Como alternativa transitoria, se instalarán dos aulas emergentes construidas con casillas de madera, un proyecto impulsado en conjunto entre la escuela y el municipio, mientras que la cooperadora escolar colaborará con la construcción de los sanitarios. Sin embargo,¿hasta cuándo las soluciones provisorias reemplazarán a las obras definitivas?
La necesidad de una reestructuración integral del edificio no es nueva. Desde hace varios años, docentes, directivos y familias vienen reclamando la construcción de aulas seguras y en condiciones para cientos de niños. No obstante, el problema continúa sin una respuesta estructural por parte de los distintos niveles del Estado.
En una región como el Valle de Lerma, donde las altas temperaturas del verano, el frío intenso en invierno, el viento zonda, las intensas lluvias y las tormentas forman parte del clima habitual, la instalación de aulas de madera para que niños de entre 6 a 12 años aprendan, aunque sea de forma temporal, cuando menos llama la atención.

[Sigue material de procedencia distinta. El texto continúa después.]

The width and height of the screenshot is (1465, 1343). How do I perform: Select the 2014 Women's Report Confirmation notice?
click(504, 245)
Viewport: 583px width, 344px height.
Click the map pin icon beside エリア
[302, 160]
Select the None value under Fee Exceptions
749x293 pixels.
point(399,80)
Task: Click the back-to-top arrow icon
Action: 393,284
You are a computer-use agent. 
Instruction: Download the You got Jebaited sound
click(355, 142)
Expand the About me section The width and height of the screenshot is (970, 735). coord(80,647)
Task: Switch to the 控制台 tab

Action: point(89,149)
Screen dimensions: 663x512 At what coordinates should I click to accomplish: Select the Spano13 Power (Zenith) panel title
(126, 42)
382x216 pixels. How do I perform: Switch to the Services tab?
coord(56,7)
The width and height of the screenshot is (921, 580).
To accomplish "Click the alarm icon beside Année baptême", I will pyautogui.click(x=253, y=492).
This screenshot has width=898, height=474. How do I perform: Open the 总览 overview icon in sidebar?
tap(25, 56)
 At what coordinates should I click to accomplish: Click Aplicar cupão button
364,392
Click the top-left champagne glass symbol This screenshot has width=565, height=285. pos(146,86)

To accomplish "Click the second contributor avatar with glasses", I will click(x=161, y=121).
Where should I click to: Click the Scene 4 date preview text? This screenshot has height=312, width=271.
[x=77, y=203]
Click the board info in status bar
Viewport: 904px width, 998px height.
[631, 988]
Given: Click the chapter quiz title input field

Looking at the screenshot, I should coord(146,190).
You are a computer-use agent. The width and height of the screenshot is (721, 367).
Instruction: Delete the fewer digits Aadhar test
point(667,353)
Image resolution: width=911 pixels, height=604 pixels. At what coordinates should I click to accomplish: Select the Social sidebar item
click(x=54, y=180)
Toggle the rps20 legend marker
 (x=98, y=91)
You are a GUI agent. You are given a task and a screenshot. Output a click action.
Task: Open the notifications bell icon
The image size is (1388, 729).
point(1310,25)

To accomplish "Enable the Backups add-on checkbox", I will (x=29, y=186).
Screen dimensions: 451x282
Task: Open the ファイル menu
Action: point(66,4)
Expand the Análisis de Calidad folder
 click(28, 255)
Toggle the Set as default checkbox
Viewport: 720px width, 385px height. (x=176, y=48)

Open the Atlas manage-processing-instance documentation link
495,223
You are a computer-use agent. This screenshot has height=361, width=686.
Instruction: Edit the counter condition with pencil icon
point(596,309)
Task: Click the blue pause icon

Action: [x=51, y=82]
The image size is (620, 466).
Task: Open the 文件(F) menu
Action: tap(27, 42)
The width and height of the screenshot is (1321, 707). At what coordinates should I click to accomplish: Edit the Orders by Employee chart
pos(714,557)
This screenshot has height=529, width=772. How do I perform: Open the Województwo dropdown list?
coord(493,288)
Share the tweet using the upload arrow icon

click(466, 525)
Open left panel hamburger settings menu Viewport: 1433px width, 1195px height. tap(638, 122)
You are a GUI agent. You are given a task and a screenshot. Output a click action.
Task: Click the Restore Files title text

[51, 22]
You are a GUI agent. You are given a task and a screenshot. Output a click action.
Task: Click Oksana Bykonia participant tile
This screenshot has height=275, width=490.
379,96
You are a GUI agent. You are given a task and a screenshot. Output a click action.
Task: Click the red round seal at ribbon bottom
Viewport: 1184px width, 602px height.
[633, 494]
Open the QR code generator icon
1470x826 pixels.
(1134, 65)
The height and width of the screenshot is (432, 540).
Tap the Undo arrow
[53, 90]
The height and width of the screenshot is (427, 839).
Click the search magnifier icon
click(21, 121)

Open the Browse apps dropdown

Mientras la cooperadora de padres vuelve a convertirse en un actor clave para financiar obras tan básicas como los baños, persiste la expectativa de que funcionarios municipales, legisladores provinciales y organismos competentes del Ministerio de Educación logren avanzar en las gestiones necesarias para concretar una infraestructura escolar acorde a las necesidades de los chicos y docentes. Porque el problema no es la casilla de madera, sino las soluciones improvisadas con las que desde hace años se les responde a los chicos de la Pacheco de Melo.